The three-pointer is a crucial part of the offense. The Jazz average 26.6 three-point attempts per game (12th in the NBA), or 28.7 per 100 possessions (eighth). The shots haven’t had a problem going down, either. The team is shooting 36.8 percent, seventh in the league.

George Hill leads the sharpshooting charge in the 12 games he’s played, shooting 47.5 percent from outside. Starting wings Gordon Hayward (35.6 percent) and Rodney Hood (35.2 percent) are also shooting steady from beyond.

Even more importantly, the bench has also gotten involved. Joe Ingles‘s 47.9 percent from three leads the NBA. Offseason signing Joe Johnson is shooting 39.8 percent from outside. Second-year stretch-four Trey Lyles is shooting 33.9 percent on 3.8 three-point attempts.

The Jazz’s three-point shooting has improved by 1.3 percent since last season. Even if the Jazz regress to the mean as the season continues, they will still be a dangerous force behind the line.

Lastly, continuity will be important the rest of the way. The Jazz have been depleted by injuries despite their ability to power through to a 20-13 record.

Alec Burks and Dante Exum are the two players currently on the injured list. Burks is recovering from knee surgery, and has only played three games in the calendar year of 2016. Exum just fell to left knee tendinitis.
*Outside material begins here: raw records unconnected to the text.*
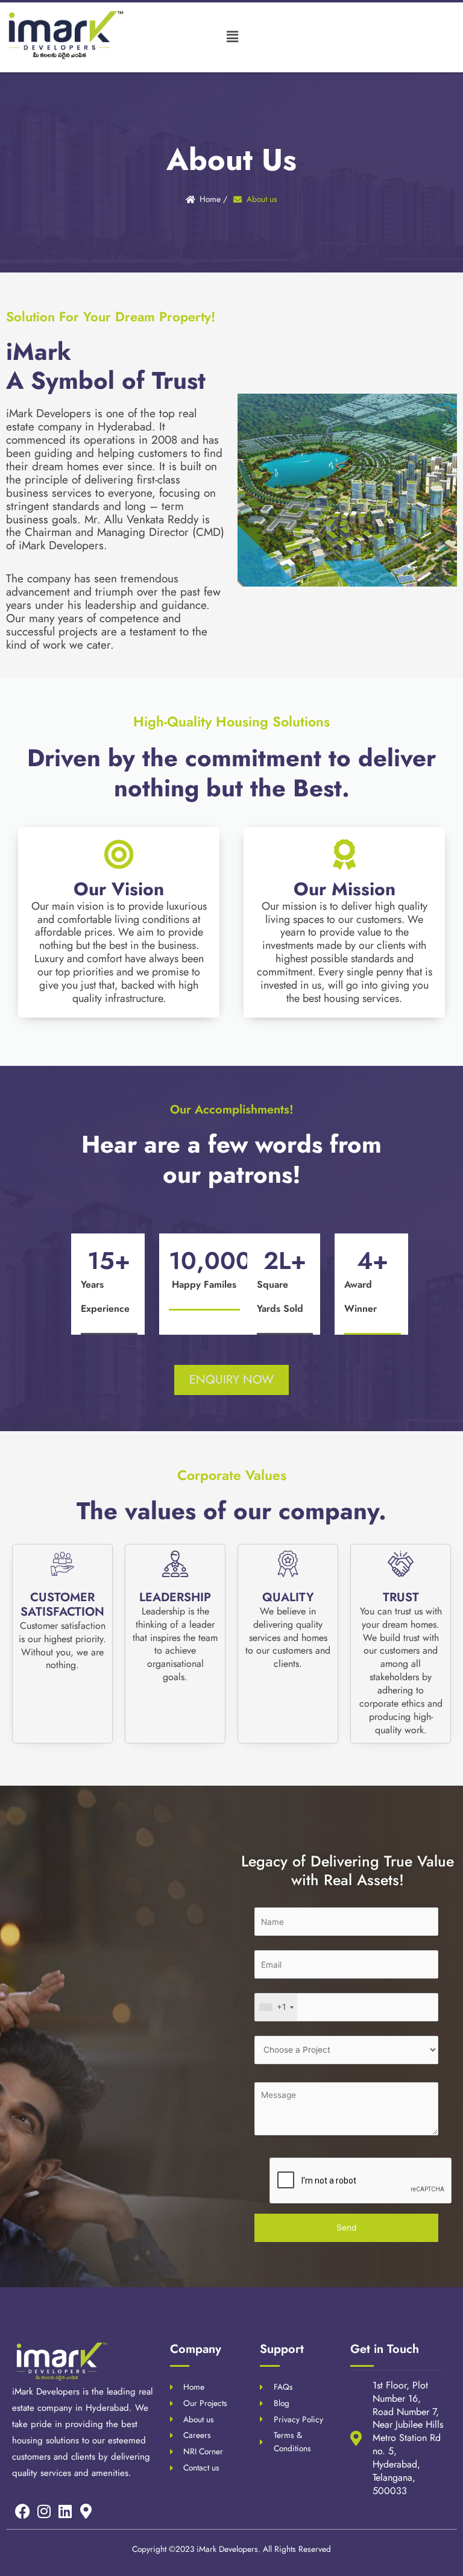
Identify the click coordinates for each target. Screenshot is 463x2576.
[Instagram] (43, 2511)
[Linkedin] (64, 2511)
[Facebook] (22, 2511)
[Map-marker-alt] (85, 2511)
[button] (232, 36)
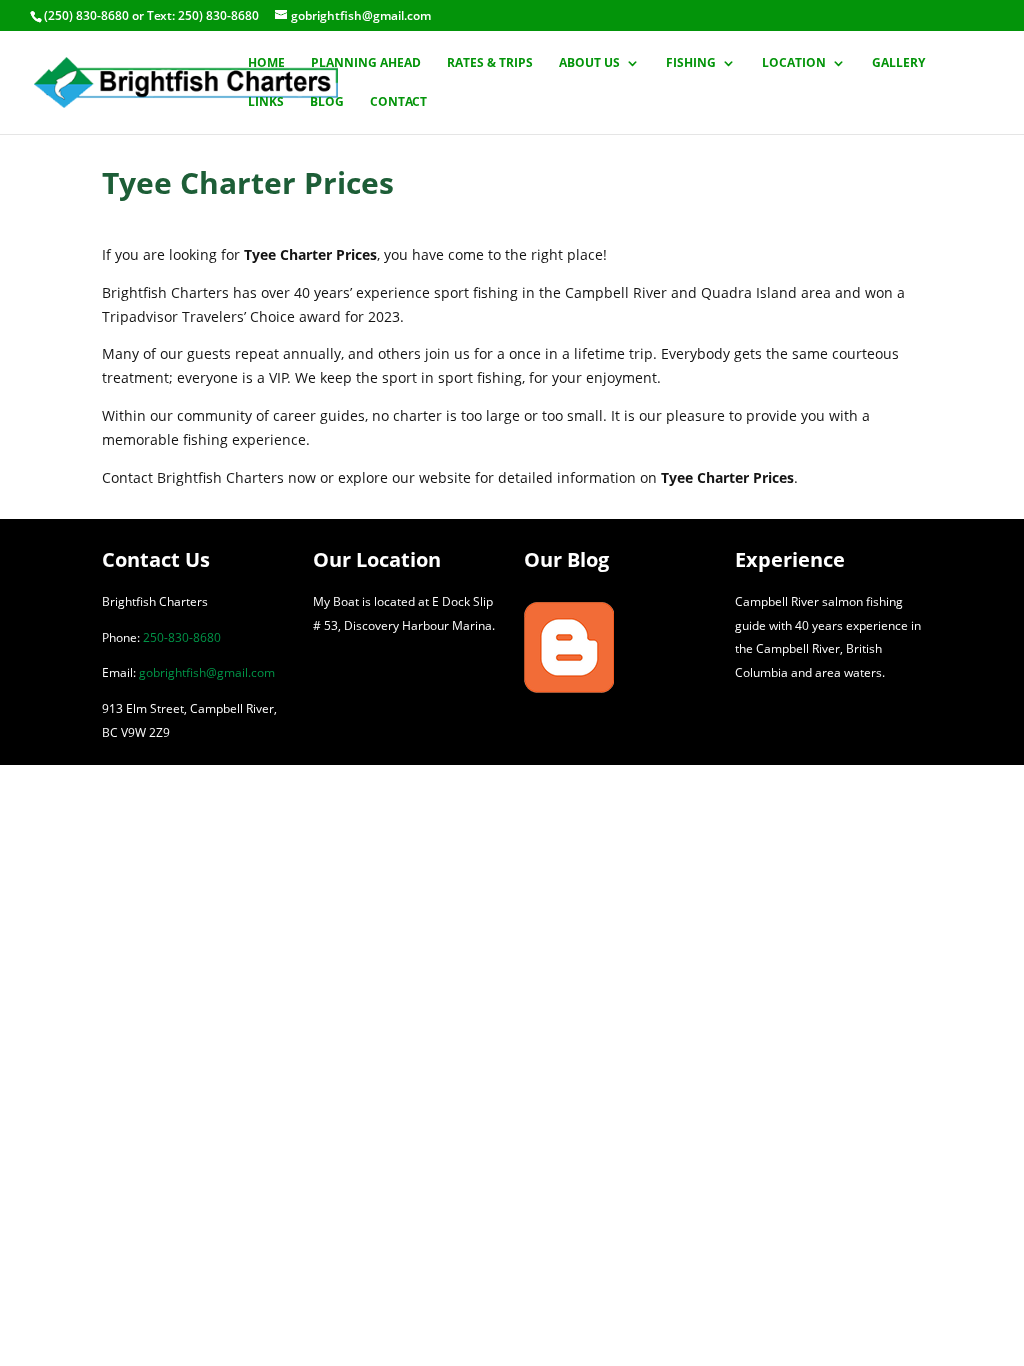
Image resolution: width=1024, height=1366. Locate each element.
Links (266, 102)
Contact (398, 102)
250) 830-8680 (218, 15)
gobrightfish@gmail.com (207, 672)
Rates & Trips (490, 63)
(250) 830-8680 (86, 15)
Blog (327, 102)
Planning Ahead (366, 63)
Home (266, 63)
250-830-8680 (182, 637)
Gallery (898, 63)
Both could return some time in January.

George Hill and Derrick Favors recently returned from major injuries of their own. Favors missed 13 games with a bruised left knee. He has returned and held on a minutes restriction over the last eight games.

Nov 12, 2016; Miami, FL, USA; Utah Jazz forward Derrick Favors (15) looks to pass the ball against the Miami Heat during the first half at American Airlines Arena. Mandatory Credit: Steve Mitchell-USA TODAY Sports

Hill has been figuratively snake-bitten over the first 33 games of the season. He missed eight games in November with a sprained right thumb. He returned for four games before spraining his left big toe and missing 12 games. Hill logged only his 12th game of the season in his triumphant return against the 76ers.

Thursday’s game marked only the second time all season that the full starting lineup (Hill, Hood, Hayward, Favors, Gobert) was able to play together. The other instance was a 114-109 win at the New York Knicks. The Jazz are now 2-0 with that starting lineup.

Utah is a team full of talented players, but they can never seem to keep everyone healthy at once. If the Jazz have everyone available by January, their backcourt depth will make them hard to compete with.

With the Thunder living and dying with every Westbrook triple-double and the Trail Blazers struggling mightily on defense, the Jazz are in a good position to take the Northwest Division.

In order to keep their pace, the Jazz will have to remain stringent on defense and efficient on offense. But the most important thing for them is to remain healthy.

The combination of those three things could help the Jazz move closer to becoming a true Western Conference contender.